*** Opening of Data shown ***

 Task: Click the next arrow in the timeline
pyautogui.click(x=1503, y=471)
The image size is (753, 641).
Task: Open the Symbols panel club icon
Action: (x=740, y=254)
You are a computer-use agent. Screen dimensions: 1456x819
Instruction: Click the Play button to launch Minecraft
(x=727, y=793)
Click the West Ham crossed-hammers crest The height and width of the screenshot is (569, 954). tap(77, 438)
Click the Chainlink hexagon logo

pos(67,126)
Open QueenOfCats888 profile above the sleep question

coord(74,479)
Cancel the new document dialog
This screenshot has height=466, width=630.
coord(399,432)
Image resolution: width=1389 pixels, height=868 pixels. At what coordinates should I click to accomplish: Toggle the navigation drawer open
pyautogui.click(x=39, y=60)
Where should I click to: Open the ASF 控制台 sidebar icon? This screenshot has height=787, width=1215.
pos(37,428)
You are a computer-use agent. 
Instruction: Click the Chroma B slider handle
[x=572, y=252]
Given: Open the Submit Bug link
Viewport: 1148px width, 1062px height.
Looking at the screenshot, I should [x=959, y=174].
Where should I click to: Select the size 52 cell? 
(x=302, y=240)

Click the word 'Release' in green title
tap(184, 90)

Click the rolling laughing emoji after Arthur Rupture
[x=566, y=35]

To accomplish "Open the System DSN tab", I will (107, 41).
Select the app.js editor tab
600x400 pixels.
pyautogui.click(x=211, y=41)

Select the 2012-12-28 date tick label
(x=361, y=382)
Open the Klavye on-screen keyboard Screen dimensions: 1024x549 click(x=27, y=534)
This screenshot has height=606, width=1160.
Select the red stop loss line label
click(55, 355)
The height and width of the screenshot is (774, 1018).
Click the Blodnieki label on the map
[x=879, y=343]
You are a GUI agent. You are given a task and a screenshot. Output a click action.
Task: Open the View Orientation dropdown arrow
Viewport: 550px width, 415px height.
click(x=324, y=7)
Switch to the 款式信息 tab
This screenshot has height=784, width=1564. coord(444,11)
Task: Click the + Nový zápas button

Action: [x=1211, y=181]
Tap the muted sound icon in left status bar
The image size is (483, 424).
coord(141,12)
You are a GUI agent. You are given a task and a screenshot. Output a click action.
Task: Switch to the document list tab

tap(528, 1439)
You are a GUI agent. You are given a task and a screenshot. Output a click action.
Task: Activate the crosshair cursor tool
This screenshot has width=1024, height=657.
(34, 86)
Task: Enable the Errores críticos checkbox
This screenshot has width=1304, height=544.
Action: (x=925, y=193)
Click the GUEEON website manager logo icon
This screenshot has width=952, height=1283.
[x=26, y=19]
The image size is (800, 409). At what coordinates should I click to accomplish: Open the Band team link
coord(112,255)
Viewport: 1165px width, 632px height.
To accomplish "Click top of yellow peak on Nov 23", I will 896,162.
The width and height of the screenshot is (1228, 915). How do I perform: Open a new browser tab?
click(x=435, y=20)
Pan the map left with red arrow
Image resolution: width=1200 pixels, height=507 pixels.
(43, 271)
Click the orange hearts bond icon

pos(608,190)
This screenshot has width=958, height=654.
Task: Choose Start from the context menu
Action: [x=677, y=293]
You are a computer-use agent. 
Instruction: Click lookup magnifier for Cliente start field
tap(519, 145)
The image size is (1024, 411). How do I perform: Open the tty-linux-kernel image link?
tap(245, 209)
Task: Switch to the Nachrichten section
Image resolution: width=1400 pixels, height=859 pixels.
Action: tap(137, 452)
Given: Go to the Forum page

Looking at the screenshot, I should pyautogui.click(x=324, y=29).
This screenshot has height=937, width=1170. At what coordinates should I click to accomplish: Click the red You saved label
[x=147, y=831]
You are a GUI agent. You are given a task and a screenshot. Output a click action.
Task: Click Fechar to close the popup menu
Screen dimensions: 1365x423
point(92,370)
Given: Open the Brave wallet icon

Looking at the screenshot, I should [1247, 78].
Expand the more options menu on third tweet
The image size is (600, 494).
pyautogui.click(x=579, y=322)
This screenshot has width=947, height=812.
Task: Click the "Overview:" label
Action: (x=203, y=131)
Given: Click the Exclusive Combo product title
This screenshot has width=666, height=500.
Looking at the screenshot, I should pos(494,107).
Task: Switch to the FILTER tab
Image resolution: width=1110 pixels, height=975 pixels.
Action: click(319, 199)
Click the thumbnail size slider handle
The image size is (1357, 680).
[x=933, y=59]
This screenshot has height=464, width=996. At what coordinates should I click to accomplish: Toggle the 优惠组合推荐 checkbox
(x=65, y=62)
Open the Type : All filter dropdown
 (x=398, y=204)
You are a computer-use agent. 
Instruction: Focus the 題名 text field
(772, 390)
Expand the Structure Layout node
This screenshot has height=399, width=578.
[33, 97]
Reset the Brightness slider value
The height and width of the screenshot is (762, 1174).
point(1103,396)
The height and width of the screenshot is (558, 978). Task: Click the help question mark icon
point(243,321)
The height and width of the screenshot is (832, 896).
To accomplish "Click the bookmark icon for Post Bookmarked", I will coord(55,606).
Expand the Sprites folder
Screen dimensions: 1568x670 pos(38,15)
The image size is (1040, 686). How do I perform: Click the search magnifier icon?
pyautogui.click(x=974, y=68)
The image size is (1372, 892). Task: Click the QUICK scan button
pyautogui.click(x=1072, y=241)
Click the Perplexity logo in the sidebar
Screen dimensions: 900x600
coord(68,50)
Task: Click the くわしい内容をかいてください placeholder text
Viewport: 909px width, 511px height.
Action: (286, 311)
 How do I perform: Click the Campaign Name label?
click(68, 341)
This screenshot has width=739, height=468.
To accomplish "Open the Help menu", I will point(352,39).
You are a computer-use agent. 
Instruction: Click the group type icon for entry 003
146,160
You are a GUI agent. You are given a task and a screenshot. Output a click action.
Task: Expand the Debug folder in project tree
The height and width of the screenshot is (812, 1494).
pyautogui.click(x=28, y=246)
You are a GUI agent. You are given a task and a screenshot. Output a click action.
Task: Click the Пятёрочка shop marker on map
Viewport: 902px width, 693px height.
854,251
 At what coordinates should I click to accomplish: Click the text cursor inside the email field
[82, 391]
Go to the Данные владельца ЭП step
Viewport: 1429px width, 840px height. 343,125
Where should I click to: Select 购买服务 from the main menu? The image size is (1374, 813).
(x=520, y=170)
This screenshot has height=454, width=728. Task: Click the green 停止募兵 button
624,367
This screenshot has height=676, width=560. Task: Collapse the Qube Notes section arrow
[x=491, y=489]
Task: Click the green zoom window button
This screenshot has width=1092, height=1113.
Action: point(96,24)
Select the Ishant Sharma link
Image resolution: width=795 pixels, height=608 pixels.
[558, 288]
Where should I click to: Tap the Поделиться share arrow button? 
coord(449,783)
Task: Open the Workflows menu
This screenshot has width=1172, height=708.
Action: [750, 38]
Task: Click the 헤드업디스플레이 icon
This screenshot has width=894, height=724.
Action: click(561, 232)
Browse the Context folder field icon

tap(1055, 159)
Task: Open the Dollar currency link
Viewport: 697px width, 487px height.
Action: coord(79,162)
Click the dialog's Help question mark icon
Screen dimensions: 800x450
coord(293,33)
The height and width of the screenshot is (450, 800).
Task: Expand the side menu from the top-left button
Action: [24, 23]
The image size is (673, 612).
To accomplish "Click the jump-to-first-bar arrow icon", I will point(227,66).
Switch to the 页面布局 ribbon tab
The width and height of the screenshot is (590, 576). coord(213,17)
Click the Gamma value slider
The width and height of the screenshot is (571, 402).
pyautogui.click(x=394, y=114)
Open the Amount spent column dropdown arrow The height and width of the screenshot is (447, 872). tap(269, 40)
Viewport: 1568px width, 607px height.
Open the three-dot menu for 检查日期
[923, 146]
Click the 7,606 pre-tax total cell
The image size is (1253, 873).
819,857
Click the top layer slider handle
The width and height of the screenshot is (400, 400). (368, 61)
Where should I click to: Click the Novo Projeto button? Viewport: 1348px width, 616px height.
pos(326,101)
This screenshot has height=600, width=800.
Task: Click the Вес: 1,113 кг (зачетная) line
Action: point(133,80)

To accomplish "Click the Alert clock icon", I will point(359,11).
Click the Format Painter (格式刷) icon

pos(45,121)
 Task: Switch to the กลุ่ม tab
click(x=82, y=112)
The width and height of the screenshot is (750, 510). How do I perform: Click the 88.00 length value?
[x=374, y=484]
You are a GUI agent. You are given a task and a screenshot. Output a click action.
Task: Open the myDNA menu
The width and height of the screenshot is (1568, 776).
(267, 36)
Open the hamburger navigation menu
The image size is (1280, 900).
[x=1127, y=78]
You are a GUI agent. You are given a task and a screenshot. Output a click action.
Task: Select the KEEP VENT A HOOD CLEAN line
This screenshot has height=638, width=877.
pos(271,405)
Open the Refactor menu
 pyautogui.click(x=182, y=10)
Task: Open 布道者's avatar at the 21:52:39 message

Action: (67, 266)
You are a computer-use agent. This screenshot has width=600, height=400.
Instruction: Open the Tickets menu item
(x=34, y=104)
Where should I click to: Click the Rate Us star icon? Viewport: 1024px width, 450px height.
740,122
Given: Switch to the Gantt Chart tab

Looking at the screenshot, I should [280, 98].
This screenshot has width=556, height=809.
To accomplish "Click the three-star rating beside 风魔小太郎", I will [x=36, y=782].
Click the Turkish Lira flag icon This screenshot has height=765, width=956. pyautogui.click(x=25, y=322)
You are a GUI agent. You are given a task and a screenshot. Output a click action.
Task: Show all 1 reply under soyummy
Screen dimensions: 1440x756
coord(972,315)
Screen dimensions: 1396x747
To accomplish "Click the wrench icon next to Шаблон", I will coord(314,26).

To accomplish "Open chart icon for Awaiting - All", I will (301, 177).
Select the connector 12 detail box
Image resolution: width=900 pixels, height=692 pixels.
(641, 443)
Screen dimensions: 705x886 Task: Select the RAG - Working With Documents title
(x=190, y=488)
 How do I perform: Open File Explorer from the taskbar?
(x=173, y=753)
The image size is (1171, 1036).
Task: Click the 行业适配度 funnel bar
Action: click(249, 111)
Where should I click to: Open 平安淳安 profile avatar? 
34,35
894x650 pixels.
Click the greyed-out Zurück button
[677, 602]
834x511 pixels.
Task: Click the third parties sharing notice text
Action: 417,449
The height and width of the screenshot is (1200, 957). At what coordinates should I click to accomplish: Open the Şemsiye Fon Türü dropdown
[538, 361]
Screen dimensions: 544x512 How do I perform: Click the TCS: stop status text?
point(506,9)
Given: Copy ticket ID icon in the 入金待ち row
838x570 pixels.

*** Close of Data shown ***

Problem statement:
Only the lines from the one containing "Screen dimensions: 544x512" through the last line above belong in your answer. Retype them exactly.

Written response:
Screen dimensions: 544x512 How do I perform: Click the TCS: stop status text?
point(506,9)
Given: Copy ticket ID icon in the 入金待ち row
838x570 pixels.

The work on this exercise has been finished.